Snailking has done exactly that with Storm. What?

With the shortest song clocking in at about six-and-a-half minutes and the longest clocking in at about seventeen, at first glance it might seem like Snailking are just going with the whole "power of the riff" mentality and filling the sonic space with noise labeled as substance, rather than substance labeled honestly. Instead, the band takes the time lapse video approach to their music: start off with a riff or object and slowly mutate and contort it until it reaches what it should be while maintaining the essence of the starting point. It's a weird analogy to make, but that's the way Storm comes off to me. Even the longest song on the album, "Requiem," is purely hypnotic in the way it transforms from riff to riff to the point where you're not even aware seventeen minutes just snuck quietly by you.
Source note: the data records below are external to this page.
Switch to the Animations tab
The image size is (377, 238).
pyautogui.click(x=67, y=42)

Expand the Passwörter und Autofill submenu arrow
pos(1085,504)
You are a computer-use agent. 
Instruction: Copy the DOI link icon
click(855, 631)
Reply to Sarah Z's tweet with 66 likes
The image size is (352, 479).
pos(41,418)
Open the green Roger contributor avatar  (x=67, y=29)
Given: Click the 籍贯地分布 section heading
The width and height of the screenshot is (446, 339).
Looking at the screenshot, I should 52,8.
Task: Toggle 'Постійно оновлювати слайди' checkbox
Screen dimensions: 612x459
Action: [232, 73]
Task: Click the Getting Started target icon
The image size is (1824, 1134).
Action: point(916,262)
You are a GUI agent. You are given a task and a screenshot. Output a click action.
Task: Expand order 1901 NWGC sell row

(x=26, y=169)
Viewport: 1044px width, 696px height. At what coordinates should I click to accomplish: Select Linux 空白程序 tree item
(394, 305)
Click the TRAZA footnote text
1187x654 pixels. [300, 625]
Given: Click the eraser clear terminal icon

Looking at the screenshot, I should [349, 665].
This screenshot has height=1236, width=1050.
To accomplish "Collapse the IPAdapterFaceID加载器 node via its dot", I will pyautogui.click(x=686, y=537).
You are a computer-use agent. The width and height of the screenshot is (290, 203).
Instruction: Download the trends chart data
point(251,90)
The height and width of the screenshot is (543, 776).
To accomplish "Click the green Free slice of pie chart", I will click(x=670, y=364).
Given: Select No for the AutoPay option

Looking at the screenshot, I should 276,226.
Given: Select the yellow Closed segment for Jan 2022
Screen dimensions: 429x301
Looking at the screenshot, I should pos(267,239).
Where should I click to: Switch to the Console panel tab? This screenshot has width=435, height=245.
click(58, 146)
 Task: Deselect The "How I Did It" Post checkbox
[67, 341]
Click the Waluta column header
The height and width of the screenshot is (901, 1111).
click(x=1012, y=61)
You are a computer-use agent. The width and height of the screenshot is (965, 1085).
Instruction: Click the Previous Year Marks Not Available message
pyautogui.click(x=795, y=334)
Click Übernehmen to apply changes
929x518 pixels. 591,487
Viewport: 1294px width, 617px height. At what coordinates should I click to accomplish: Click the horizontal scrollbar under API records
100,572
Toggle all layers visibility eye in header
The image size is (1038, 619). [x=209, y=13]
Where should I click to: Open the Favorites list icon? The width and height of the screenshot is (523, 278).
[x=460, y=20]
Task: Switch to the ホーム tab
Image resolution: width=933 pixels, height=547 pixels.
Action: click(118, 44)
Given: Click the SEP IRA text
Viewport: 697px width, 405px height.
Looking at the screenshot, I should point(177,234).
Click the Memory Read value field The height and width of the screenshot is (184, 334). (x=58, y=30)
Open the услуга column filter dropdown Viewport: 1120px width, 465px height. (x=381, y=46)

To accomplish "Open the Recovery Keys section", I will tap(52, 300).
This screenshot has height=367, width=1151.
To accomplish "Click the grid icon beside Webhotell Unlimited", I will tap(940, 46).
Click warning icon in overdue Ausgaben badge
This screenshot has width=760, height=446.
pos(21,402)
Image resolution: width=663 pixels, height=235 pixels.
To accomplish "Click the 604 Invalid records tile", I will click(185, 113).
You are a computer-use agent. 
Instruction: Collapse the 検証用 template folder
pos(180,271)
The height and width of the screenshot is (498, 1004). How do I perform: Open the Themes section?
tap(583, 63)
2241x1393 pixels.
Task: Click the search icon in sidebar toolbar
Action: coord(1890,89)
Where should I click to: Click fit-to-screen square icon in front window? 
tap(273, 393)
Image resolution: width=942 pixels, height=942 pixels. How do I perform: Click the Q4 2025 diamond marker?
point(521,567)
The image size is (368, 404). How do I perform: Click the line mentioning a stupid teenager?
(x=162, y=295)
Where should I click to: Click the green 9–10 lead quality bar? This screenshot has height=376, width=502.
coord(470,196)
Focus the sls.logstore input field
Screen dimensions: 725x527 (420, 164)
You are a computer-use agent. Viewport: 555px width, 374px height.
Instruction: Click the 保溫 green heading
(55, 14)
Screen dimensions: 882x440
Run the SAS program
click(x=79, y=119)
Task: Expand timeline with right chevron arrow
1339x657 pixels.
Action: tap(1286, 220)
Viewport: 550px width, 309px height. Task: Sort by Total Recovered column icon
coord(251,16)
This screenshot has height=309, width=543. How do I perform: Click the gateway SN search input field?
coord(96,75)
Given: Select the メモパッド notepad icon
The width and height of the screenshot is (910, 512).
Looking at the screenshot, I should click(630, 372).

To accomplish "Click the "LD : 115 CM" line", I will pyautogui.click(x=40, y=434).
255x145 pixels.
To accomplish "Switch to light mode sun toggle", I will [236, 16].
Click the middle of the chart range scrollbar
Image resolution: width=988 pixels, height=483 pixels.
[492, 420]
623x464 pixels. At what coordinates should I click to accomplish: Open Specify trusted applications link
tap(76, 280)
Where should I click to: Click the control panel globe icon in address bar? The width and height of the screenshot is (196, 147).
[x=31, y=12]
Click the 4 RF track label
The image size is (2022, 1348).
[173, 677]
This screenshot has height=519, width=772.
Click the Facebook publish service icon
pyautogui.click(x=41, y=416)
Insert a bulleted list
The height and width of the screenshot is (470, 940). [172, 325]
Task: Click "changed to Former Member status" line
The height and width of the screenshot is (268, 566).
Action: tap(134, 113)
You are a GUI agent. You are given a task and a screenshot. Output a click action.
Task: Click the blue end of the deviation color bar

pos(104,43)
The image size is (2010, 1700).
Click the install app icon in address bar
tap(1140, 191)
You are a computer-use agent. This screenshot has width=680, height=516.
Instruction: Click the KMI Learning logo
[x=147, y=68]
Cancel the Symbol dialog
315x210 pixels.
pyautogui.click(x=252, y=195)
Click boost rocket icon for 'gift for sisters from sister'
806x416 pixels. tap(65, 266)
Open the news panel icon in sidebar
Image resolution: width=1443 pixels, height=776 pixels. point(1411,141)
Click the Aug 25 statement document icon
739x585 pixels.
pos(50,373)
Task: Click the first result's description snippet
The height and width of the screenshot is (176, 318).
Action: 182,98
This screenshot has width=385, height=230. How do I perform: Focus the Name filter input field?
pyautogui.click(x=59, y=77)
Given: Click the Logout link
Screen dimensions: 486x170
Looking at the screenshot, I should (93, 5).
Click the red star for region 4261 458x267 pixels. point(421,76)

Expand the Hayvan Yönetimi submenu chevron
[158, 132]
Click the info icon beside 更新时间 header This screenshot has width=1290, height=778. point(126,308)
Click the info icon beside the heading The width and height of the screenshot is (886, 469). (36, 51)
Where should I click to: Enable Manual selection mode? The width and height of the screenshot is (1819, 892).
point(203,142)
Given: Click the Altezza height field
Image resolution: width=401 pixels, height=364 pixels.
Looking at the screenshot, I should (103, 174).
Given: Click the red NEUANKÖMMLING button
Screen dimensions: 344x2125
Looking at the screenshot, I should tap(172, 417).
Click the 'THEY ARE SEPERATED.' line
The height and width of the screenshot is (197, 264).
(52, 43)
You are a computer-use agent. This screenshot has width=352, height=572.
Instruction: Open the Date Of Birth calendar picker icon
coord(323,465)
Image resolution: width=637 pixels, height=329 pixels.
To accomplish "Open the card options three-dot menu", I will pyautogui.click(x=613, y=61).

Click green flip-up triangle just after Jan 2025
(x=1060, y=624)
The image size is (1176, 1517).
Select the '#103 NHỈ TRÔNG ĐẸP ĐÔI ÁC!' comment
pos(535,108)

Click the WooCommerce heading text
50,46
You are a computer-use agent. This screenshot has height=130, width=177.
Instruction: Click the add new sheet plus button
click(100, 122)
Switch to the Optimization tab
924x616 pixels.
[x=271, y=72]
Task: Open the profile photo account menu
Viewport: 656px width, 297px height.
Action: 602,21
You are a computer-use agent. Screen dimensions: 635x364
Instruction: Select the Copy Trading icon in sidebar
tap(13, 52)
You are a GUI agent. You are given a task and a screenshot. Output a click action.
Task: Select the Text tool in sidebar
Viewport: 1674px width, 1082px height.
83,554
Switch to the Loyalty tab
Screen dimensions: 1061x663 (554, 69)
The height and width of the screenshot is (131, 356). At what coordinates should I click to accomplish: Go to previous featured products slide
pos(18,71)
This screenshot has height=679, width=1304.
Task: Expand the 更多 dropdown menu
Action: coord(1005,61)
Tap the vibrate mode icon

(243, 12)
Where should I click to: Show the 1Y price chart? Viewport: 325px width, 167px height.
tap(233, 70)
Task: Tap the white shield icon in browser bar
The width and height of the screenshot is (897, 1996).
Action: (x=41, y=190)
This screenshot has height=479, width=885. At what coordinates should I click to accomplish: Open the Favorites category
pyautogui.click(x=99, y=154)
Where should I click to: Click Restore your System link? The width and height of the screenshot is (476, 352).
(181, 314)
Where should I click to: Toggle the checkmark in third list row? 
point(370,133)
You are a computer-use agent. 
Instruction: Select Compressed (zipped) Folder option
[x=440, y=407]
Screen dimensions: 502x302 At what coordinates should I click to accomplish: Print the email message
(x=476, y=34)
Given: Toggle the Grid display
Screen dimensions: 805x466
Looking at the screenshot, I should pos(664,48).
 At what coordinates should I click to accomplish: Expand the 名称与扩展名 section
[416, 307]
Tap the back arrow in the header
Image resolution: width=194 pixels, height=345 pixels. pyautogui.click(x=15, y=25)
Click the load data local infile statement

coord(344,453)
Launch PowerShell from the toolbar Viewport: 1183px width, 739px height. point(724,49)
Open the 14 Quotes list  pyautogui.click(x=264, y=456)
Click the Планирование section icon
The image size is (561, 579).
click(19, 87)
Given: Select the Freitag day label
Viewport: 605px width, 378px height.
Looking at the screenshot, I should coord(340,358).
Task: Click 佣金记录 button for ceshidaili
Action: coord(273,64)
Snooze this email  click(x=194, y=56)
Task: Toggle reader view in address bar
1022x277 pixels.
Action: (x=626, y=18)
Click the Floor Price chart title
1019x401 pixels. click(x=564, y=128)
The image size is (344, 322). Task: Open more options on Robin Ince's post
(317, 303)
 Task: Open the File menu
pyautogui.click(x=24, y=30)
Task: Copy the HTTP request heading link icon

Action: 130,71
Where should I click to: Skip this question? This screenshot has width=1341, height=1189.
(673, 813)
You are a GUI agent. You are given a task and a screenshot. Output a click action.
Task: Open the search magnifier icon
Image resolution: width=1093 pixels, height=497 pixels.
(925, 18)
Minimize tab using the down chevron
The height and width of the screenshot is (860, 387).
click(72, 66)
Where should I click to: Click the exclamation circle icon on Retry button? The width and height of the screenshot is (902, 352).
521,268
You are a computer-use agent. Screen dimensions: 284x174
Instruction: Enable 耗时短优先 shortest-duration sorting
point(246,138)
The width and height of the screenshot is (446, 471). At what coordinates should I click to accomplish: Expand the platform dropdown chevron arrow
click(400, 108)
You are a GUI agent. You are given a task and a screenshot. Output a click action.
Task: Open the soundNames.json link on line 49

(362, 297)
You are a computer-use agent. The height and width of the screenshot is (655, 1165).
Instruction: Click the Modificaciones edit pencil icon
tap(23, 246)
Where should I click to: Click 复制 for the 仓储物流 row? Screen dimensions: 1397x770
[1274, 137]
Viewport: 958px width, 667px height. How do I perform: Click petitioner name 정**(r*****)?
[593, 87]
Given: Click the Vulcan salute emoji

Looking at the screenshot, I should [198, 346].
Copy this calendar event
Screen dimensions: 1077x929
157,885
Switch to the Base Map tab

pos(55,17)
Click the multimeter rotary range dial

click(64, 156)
That brings me to the next point about the magic that is Storm: the riffs and rhythms couldn't put me, or any listener, in more of a trance-like state even if they tried. The group released Samsara in 2012 and I hailed the record as being one of the better doom records to have come out in a long time. How could they possibly follow that up? Well, with less guitar effects and a more straightforward approach. Samsara utilized a little more in the way of flangers and chorus pedals on the guitar and let the drums and bass take up more sonic room, or in the same metaphorical way you'd watch an avalanche of rocks come barreling through a fog for about a half an hour. Crushing, but in one regard. Storm pulls out all the stops and just lays down the plodding heaviness that came along with Samsara, but with an extra layer of crunching, suffocating guitar on top. So an avalanche plus baseball-sized hail.

Storm is simply a record that lives up to its name. Sometimes it rains, sometime it's Hurricane Katrina hopped up on methamphetamines wielding two baseball bats. Prepare yourself accordingly, but keep in mind you'll be under the spell of Snailking's circular, pocket watch pendulum-type riffs too much to know everything is crashing down around you.